Task description
Starting at the first line of the data below, repeat each line word for word up to and including the line with "febrero (363, 1950)".

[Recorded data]
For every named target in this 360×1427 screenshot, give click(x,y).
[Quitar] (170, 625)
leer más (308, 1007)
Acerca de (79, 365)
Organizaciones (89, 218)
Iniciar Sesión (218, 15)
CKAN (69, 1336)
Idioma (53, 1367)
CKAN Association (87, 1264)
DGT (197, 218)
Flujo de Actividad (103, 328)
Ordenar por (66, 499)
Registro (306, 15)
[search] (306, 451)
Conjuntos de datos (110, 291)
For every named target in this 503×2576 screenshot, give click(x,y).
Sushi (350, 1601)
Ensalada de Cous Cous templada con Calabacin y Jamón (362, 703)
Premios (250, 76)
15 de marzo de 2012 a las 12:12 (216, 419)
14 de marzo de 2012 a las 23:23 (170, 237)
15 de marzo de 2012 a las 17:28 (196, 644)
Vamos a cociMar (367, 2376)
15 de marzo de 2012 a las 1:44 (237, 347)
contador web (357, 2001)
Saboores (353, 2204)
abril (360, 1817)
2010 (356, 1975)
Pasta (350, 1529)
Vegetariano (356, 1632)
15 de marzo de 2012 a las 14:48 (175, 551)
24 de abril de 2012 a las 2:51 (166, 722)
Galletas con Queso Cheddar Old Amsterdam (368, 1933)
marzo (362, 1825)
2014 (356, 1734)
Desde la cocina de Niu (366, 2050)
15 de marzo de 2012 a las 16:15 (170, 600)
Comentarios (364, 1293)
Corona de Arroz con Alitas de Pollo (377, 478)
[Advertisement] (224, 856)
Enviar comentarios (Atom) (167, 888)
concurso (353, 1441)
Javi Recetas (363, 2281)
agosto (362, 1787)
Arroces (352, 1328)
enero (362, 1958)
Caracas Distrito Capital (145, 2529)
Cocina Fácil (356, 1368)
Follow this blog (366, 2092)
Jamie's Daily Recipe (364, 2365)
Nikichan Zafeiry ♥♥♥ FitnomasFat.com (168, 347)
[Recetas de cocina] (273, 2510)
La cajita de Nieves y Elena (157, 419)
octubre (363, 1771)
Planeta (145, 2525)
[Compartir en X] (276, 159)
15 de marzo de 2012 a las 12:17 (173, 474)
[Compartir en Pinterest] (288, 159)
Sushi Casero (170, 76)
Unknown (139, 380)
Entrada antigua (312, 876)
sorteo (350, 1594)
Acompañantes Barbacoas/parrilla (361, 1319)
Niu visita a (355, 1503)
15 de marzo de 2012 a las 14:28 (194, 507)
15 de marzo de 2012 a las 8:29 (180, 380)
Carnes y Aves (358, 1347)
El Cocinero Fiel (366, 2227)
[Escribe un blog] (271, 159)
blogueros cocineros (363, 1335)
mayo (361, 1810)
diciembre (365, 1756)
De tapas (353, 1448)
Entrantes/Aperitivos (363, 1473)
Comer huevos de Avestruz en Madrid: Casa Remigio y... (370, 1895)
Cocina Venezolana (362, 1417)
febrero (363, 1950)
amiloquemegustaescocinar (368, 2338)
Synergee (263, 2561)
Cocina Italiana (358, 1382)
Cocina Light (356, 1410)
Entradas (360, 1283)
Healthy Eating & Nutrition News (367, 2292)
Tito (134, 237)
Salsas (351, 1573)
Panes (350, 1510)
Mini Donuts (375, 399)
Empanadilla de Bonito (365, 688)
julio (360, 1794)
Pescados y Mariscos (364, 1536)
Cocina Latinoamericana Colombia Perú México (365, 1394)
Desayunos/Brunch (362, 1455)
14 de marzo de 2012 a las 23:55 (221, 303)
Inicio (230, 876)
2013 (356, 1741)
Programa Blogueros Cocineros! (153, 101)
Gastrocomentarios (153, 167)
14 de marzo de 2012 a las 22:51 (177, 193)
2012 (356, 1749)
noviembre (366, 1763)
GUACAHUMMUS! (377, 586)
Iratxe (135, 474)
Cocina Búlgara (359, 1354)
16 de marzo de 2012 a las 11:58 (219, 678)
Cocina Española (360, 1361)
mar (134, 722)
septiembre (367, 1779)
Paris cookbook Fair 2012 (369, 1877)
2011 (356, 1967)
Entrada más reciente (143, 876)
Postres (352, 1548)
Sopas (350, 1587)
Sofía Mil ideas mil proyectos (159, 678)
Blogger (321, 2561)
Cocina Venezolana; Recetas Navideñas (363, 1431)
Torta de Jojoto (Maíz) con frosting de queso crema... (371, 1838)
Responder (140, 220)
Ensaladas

Answer section
For every named target in this 360×1427 screenshot, give click(x,y).
[Quitar] (170, 625)
leer más (308, 1007)
Acerca de (79, 365)
Organizaciones (89, 218)
Iniciar Sesión (218, 15)
CKAN (69, 1336)
Idioma (53, 1367)
CKAN Association (87, 1264)
DGT (197, 218)
Flujo de Actividad (103, 328)
Ordenar por (66, 499)
Registro (306, 15)
[search] (306, 451)
Conjuntos de datos (110, 291)
For every named target in this 503×2576 screenshot, give click(x,y).
Sushi (350, 1601)
Ensalada de Cous Cous templada con Calabacin y Jamón (362, 703)
Premios (250, 76)
15 de marzo de 2012 a las 12:12 (216, 419)
14 de marzo de 2012 a las 23:23 (170, 237)
15 de marzo de 2012 a las 17:28 (196, 644)
Vamos a cociMar (367, 2376)
15 de marzo de 2012 a las 1:44 (237, 347)
contador web (357, 2001)
Saboores (353, 2204)
abril (360, 1817)
2010 (356, 1975)
Pasta (350, 1529)
Vegetariano (356, 1632)
15 de marzo de 2012 a las 14:48 (175, 551)
24 de abril de 2012 a las 2:51 (166, 722)
Galletas con Queso Cheddar Old Amsterdam (368, 1933)
marzo (362, 1825)
2014 (356, 1734)
Desde la cocina de Niu (366, 2050)
15 de marzo de 2012 a las 16:15 (170, 600)
Comentarios (364, 1293)
Corona de Arroz con Alitas de Pollo (377, 478)
[Advertisement] (224, 856)
Enviar comentarios (Atom) (167, 888)
concurso (353, 1441)
Javi Recetas (363, 2281)
agosto (362, 1787)
Arroces (352, 1328)
enero (362, 1958)
Caracas Distrito Capital (145, 2529)
Cocina Fácil (356, 1368)
Follow this blog (366, 2092)
Jamie's Daily Recipe (364, 2365)
Nikichan Zafeiry ♥♥♥ FitnomasFat.com (168, 347)
[Recetas de cocina] (273, 2510)
La cajita de Nieves y Elena (157, 419)
octubre (363, 1771)
Planeta (145, 2525)
[Compartir en X] (276, 159)
15 de marzo de 2012 a las 12:17 (173, 474)
[Compartir en Pinterest] (288, 159)
Sushi Casero (170, 76)
Unknown (139, 380)
Entrada antigua (312, 876)
sorteo (350, 1594)
Acompañantes Barbacoas/parrilla (361, 1319)
Niu visita a (355, 1503)
15 de marzo de 2012 a las 14:28 (194, 507)
15 de marzo de 2012 a las 8:29 (180, 380)
Carnes y Aves (358, 1347)
El Cocinero Fiel (366, 2227)
[Escribe un blog] (271, 159)
blogueros cocineros (363, 1335)
mayo (361, 1810)
diciembre (365, 1756)
De tapas (353, 1448)
Entrantes/Aperitivos (363, 1473)
Comer huevos de Avestruz en Madrid: Casa Remigio y... (370, 1895)
Cocina Venezolana (362, 1417)
febrero (363, 1950)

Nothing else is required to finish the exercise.